PROBLEM REQUIREMENTS
Restate the following entries exactly, including every line.

DATA RECORDS
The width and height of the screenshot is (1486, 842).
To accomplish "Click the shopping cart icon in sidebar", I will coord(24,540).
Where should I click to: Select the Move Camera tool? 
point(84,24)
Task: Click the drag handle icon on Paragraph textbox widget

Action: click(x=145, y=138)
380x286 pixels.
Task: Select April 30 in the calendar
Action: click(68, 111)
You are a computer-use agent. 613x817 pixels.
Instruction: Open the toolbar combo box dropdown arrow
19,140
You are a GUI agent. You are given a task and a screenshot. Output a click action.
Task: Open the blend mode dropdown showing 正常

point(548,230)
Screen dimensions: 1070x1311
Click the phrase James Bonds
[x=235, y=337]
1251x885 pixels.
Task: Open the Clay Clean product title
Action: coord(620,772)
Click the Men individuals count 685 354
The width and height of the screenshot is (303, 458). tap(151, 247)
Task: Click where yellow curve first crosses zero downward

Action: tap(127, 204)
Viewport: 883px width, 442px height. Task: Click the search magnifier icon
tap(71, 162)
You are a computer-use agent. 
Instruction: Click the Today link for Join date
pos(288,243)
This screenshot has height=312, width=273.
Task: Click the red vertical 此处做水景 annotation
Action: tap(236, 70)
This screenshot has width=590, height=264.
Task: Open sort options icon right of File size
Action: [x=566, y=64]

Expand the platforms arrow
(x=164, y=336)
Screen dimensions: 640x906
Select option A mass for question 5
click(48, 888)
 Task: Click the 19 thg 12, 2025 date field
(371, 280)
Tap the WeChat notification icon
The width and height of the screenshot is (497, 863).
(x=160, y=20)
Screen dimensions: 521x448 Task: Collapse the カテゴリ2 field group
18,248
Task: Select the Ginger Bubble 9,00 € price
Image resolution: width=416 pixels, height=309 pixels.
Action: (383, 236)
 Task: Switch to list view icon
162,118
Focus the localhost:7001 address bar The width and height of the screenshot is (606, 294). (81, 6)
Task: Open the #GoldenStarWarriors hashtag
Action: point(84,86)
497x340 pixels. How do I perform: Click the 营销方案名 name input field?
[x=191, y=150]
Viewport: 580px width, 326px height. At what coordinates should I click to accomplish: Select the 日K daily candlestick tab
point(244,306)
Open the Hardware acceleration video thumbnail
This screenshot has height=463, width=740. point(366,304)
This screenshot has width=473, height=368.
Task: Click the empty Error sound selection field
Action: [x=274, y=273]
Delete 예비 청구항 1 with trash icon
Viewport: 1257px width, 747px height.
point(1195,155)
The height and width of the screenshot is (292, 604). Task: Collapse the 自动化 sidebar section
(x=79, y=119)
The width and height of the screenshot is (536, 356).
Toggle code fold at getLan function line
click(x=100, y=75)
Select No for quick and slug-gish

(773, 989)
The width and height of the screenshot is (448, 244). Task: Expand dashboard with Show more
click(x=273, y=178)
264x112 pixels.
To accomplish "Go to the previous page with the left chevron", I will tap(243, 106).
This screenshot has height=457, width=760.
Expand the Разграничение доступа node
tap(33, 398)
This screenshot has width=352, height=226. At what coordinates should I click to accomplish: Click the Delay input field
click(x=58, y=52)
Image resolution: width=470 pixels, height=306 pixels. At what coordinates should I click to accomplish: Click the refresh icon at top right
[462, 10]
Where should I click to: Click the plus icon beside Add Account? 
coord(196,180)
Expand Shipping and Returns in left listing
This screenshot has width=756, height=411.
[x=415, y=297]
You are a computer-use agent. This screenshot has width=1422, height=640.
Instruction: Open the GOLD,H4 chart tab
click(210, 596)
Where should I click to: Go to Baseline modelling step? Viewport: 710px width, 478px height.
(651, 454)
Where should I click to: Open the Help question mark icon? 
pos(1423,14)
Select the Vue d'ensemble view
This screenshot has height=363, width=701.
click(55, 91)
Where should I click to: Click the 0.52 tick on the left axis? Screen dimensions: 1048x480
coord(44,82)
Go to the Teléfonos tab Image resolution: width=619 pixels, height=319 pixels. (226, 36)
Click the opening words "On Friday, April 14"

WORKED SOLUTION
The width and height of the screenshot is (1486, 842).
To accomplish "Click the shopping cart icon in sidebar", I will coord(24,540).
Where should I click to: Select the Move Camera tool? 
point(84,24)
Task: Click the drag handle icon on Paragraph textbox widget

Action: click(x=145, y=138)
380x286 pixels.
Task: Select April 30 in the calendar
Action: click(68, 111)
You are a computer-use agent. 613x817 pixels.
Instruction: Open the toolbar combo box dropdown arrow
19,140
You are a GUI agent. You are given a task and a screenshot. Output a click action.
Task: Open the blend mode dropdown showing 正常

point(548,230)
Screen dimensions: 1070x1311
Click the phrase James Bonds
[x=235, y=337]
1251x885 pixels.
Task: Open the Clay Clean product title
Action: coord(620,772)
Click the Men individuals count 685 354
The width and height of the screenshot is (303, 458). tap(151, 247)
Task: Click where yellow curve first crosses zero downward

Action: tap(127, 204)
Viewport: 883px width, 442px height. Task: Click the search magnifier icon
tap(71, 162)
You are a computer-use agent. 
Instruction: Click the Today link for Join date
pos(288,243)
This screenshot has height=312, width=273.
Task: Click the red vertical 此处做水景 annotation
Action: tap(236, 70)
This screenshot has width=590, height=264.
Task: Open sort options icon right of File size
Action: [x=566, y=64]

Expand the platforms arrow
(x=164, y=336)
Screen dimensions: 640x906
Select option A mass for question 5
click(48, 888)
 Task: Click the 19 thg 12, 2025 date field
(371, 280)
Tap the WeChat notification icon
The width and height of the screenshot is (497, 863).
(x=160, y=20)
Screen dimensions: 521x448 Task: Collapse the カテゴリ2 field group
18,248
Task: Select the Ginger Bubble 9,00 € price
Image resolution: width=416 pixels, height=309 pixels.
Action: (383, 236)
 Task: Switch to list view icon
162,118
Focus the localhost:7001 address bar The width and height of the screenshot is (606, 294). (81, 6)
Task: Open the #GoldenStarWarriors hashtag
Action: point(84,86)
497x340 pixels. How do I perform: Click the 营销方案名 name input field?
[x=191, y=150]
Viewport: 580px width, 326px height. At what coordinates should I click to accomplish: Select the 日K daily candlestick tab
point(244,306)
Open the Hardware acceleration video thumbnail
This screenshot has height=463, width=740. point(366,304)
This screenshot has width=473, height=368.
Task: Click the empty Error sound selection field
Action: [x=274, y=273]
Delete 예비 청구항 1 with trash icon
Viewport: 1257px width, 747px height.
point(1195,155)
The height and width of the screenshot is (292, 604). Task: Collapse the 自动化 sidebar section
(x=79, y=119)
The width and height of the screenshot is (536, 356).
Toggle code fold at getLan function line
click(x=100, y=75)
Select No for quick and slug-gish

(773, 989)
The width and height of the screenshot is (448, 244). Task: Expand dashboard with Show more
click(x=273, y=178)
264x112 pixels.
To accomplish "Go to the previous page with the left chevron", I will tap(243, 106).
This screenshot has height=457, width=760.
Expand the Разграничение доступа node
tap(33, 398)
This screenshot has width=352, height=226. At what coordinates should I click to accomplish: Click the Delay input field
click(x=58, y=52)
Image resolution: width=470 pixels, height=306 pixels. At what coordinates should I click to accomplish: Click the refresh icon at top right
[462, 10]
Where should I click to: Click the plus icon beside Add Account? 
coord(196,180)
Expand Shipping and Returns in left listing
This screenshot has width=756, height=411.
[x=415, y=297]
You are a computer-use agent. This screenshot has width=1422, height=640.
Instruction: Open the GOLD,H4 chart tab
click(210, 596)
Where should I click to: Go to Baseline modelling step? Viewport: 710px width, 478px height.
(651, 454)
Where should I click to: Open the Help question mark icon? 
pos(1423,14)
Select the Vue d'ensemble view
This screenshot has height=363, width=701.
click(55, 91)
Where should I click to: Click the 0.52 tick on the left axis? Screen dimensions: 1048x480
coord(44,82)
Go to the Teléfonos tab Image resolution: width=619 pixels, height=319 pixels. (226, 36)
Click the opening words "On Friday, April 14"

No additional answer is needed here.